Develop algorithms for new sequencing data analysis

Although there are many tools available for next-generation sequencing data analysis, the vast volumes of sequencing data that are being generated at a decreasing cost still require more sensitive and specific algorithms to analyze in an efficient manner. The third-generation sequencing (TGS) platforms (PacBio, Oxford nanopore, etc.) can generate reads of thousands of base pairs, which can cover a large proportion of the genome in a haplotype. However, the error rates of the TGS platforms are very high (e.g. ~15% for PacBio), which is extremely challenging for data analysis. But there are many open questions for Bioinformaticians to develop novel methods to overcome the drawbacks and fully exploit the properties of the TGS data. Besides, there are newly developed biotechniques, such as 10X Genomics, strand-seq, improved single-cell sequencing, etc., which are generating miscellaneous sequencing data types. We are also interested in providing efficient solutions to deal with these types of data.
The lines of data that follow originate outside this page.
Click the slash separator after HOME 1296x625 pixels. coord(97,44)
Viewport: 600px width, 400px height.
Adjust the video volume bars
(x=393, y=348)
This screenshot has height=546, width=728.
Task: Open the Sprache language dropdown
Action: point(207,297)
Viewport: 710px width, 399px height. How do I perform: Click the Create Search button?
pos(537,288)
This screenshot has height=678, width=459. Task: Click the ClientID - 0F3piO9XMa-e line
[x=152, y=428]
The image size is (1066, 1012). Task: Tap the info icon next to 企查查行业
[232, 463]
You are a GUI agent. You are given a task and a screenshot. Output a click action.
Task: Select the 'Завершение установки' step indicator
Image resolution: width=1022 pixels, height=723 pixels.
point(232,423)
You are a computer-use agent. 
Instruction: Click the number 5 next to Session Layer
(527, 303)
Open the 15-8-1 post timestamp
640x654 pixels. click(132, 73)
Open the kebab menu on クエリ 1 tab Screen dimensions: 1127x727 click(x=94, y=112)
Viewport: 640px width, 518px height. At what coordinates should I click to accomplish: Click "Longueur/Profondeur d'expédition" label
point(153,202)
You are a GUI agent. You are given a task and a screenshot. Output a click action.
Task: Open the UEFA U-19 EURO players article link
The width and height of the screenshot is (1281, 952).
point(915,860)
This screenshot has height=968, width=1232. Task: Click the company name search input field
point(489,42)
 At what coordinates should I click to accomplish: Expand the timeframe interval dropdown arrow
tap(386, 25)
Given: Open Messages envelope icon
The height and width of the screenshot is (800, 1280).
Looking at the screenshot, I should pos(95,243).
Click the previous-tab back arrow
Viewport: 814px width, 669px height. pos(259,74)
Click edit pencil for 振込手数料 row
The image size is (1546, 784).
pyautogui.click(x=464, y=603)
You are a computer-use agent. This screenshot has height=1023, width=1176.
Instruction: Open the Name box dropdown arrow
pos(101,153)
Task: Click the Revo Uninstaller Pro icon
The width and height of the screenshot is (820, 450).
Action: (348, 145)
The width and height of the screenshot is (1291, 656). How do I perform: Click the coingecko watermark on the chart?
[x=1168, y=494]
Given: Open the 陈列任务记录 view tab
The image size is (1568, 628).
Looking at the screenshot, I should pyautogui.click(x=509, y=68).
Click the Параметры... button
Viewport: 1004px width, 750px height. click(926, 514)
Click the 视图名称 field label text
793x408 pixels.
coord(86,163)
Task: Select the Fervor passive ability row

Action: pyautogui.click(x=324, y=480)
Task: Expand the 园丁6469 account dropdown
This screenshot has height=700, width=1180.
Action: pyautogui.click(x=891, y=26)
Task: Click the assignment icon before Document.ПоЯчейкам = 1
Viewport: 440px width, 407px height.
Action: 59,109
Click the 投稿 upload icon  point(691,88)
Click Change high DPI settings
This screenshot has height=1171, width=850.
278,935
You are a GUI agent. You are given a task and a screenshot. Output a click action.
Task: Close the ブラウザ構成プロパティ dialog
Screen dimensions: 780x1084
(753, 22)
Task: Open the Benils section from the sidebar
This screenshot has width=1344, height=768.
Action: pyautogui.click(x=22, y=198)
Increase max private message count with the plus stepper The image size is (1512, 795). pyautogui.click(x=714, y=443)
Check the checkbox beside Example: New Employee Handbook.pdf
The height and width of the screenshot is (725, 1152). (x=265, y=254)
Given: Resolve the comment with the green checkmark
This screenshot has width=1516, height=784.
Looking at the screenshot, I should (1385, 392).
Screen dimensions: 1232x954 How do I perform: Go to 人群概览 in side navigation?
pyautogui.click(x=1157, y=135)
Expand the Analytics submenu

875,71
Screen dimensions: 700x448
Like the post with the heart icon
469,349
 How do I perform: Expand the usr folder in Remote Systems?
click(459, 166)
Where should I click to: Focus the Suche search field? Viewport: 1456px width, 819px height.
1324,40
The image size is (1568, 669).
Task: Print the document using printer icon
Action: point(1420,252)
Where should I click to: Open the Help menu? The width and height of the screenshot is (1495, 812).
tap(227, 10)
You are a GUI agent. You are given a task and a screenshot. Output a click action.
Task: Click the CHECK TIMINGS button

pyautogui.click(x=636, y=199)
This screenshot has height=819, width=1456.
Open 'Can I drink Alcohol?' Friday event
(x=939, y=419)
Functions and mechanisms of genomic rearrangements

Compared to single nucleotide variants and short indels, genomic rearrangements or structural variations (SVs) can contribute to more polymorphisms within species and more divergence between species. However, it is still an open question in terms of the functions and mechanisms of SVs. For example, the observation and hypothesis of chromothripsis are still mysterious. We are interested in an in-depth analysis of SVs in a hypothesis-driven manner.

Disease genomics

The disease is an abnormal phenotype. There is a long-lasting complex problem regarding how the genotype (mixing with epigenetic alterations and modifications and environment) determines the phenotype. We are interested in a wide range of questions, for example, discovering the causing variants, pan-cancer/disease genomics data analysis, integrated data analysis, etc.

Collaborations

We have extensive collaborations around the UAB campus and nationwide.